::: RECORDS TO PROCESS :::
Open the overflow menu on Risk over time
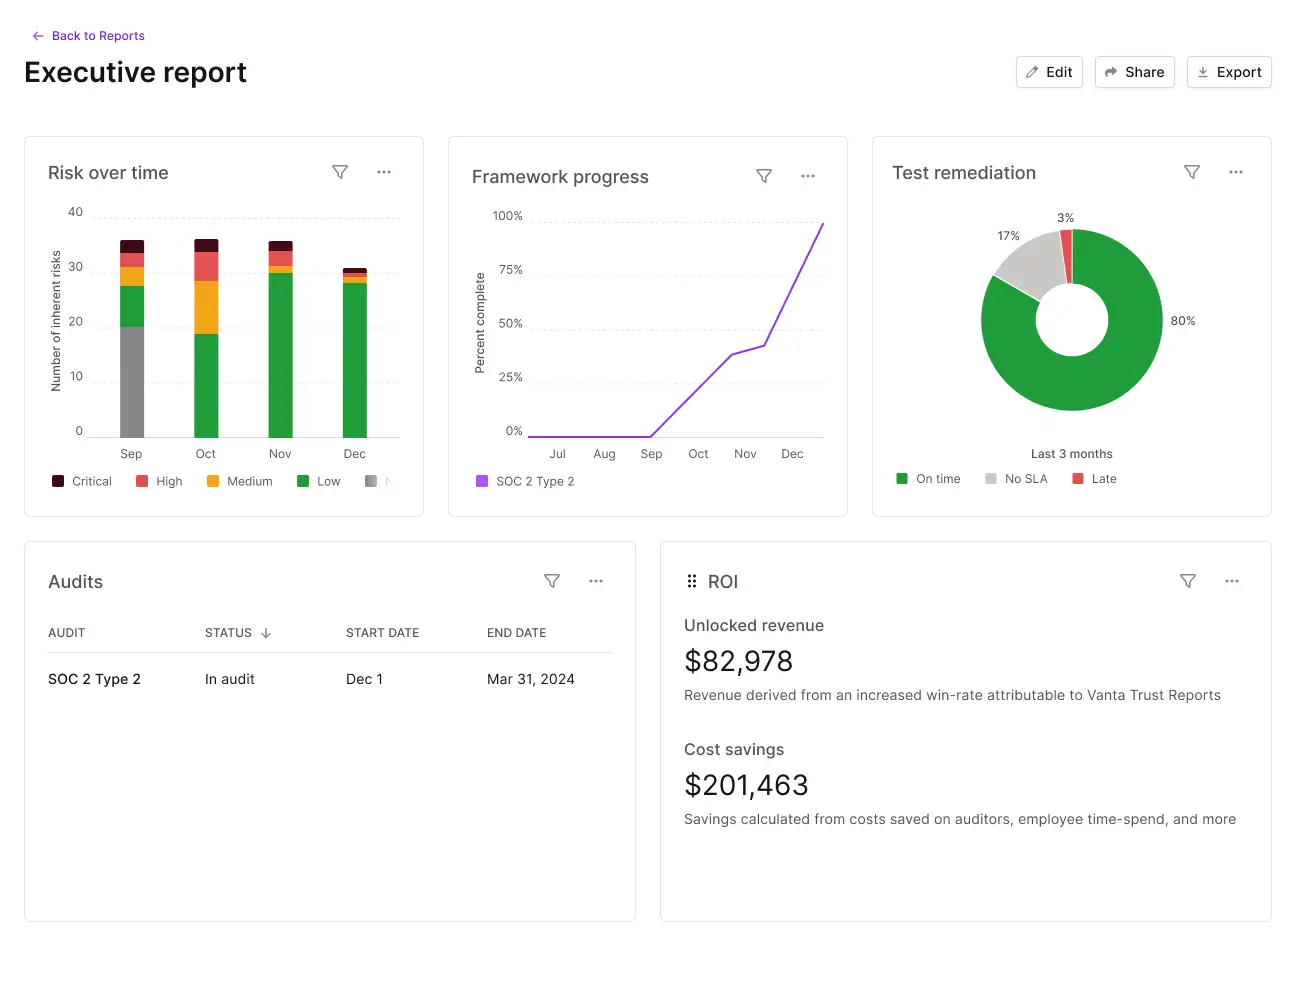 (x=384, y=172)
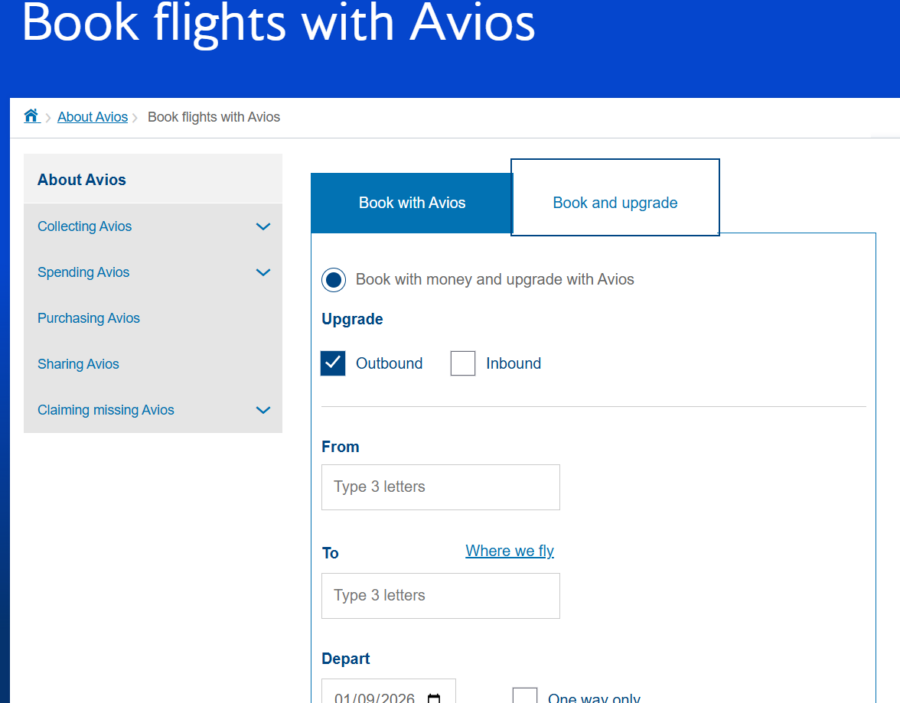This screenshot has width=900, height=703.
Task: Expand the Collecting Avios section
Action: (263, 226)
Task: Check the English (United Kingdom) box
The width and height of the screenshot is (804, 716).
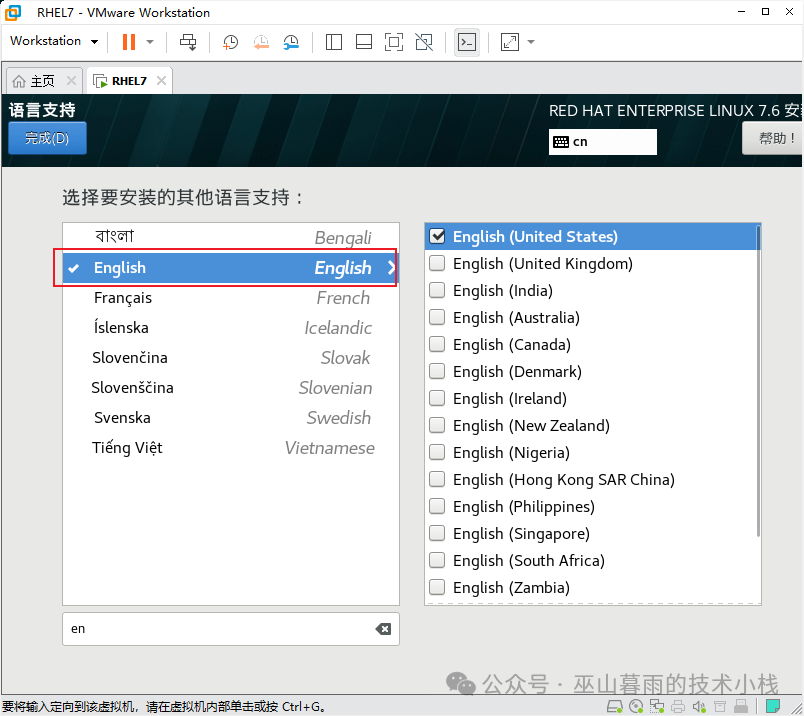Action: pyautogui.click(x=437, y=263)
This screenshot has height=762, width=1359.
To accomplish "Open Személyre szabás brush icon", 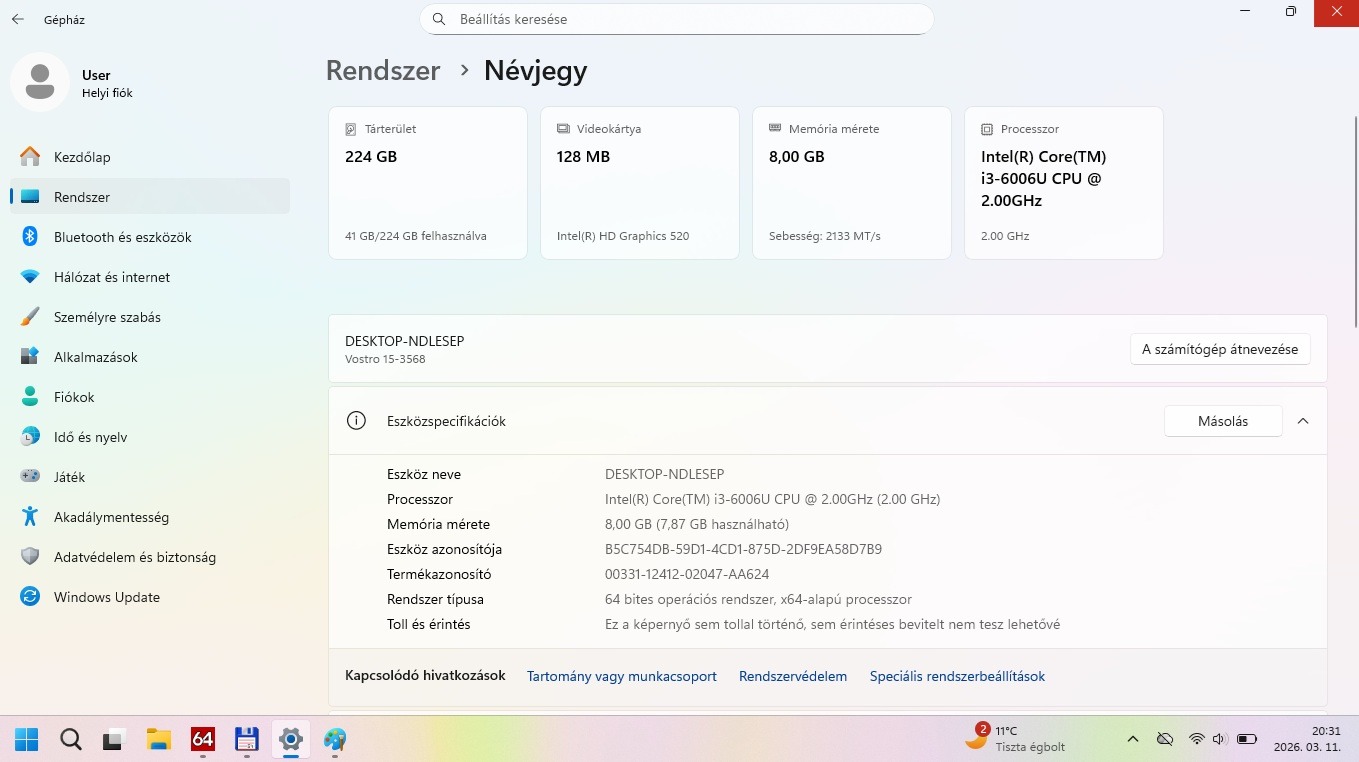I will click(30, 317).
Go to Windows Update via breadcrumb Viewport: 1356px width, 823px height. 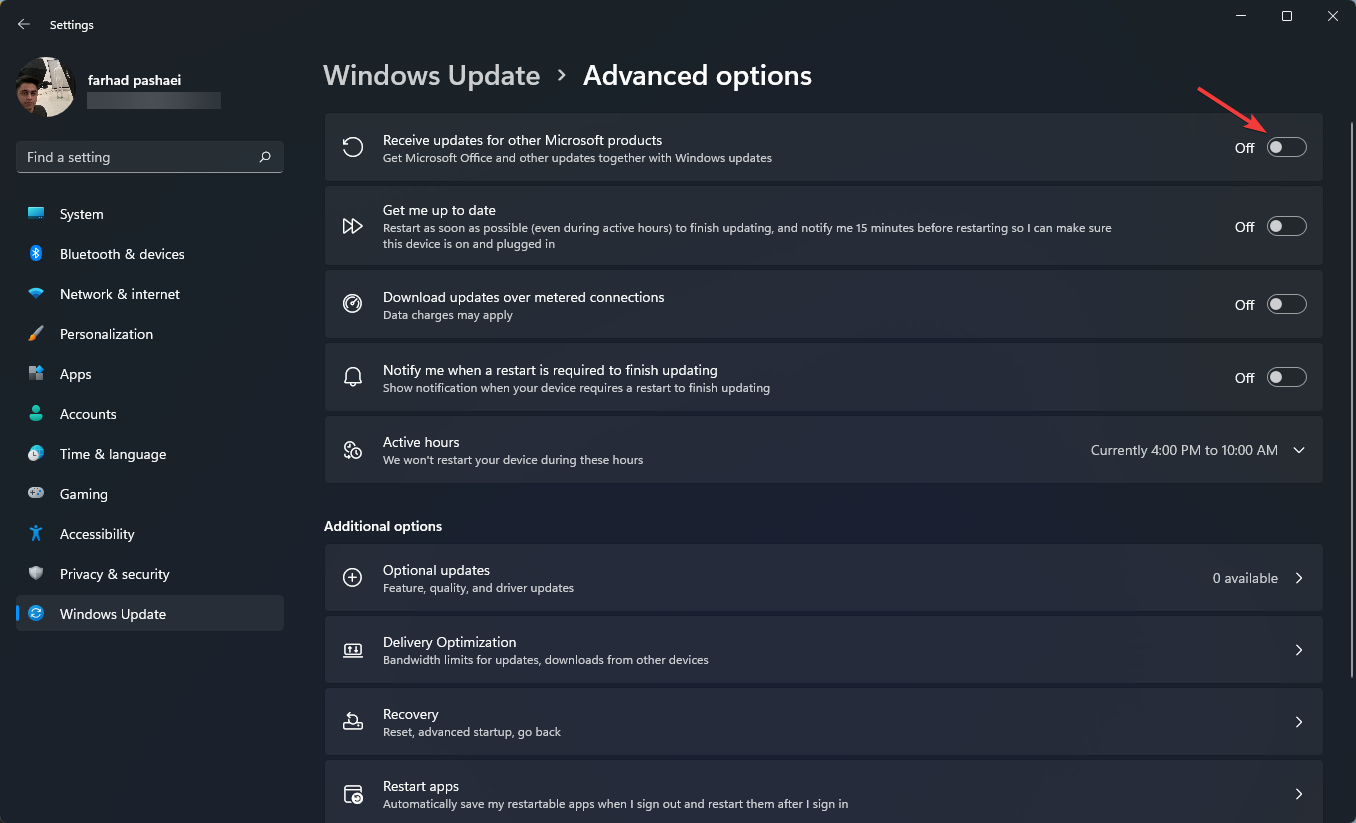click(431, 75)
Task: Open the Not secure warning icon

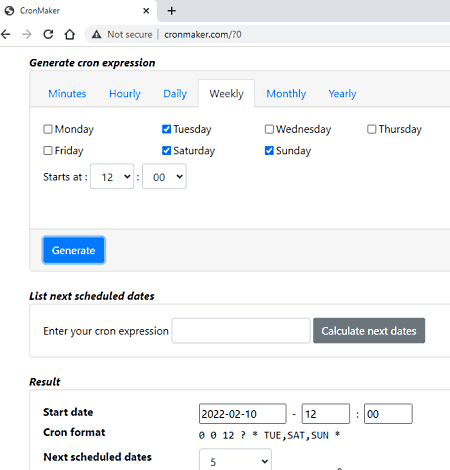Action: pos(97,34)
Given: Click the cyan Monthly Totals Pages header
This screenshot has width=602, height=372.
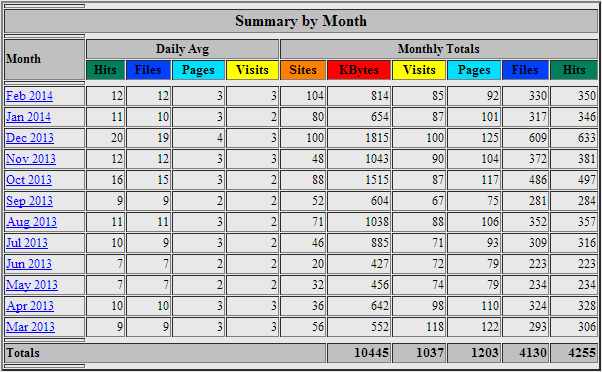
:::
■ **WORK TO BE COMPLETED**: Only the lines from the one containing "Given: Click the" through the last line of the records above should be repeated, exactly and without pictures.

■ **RESPONSE FOR THIS EXERCISE**:
Given: Click the cyan Monthly Totals Pages header
This screenshot has width=602, height=372.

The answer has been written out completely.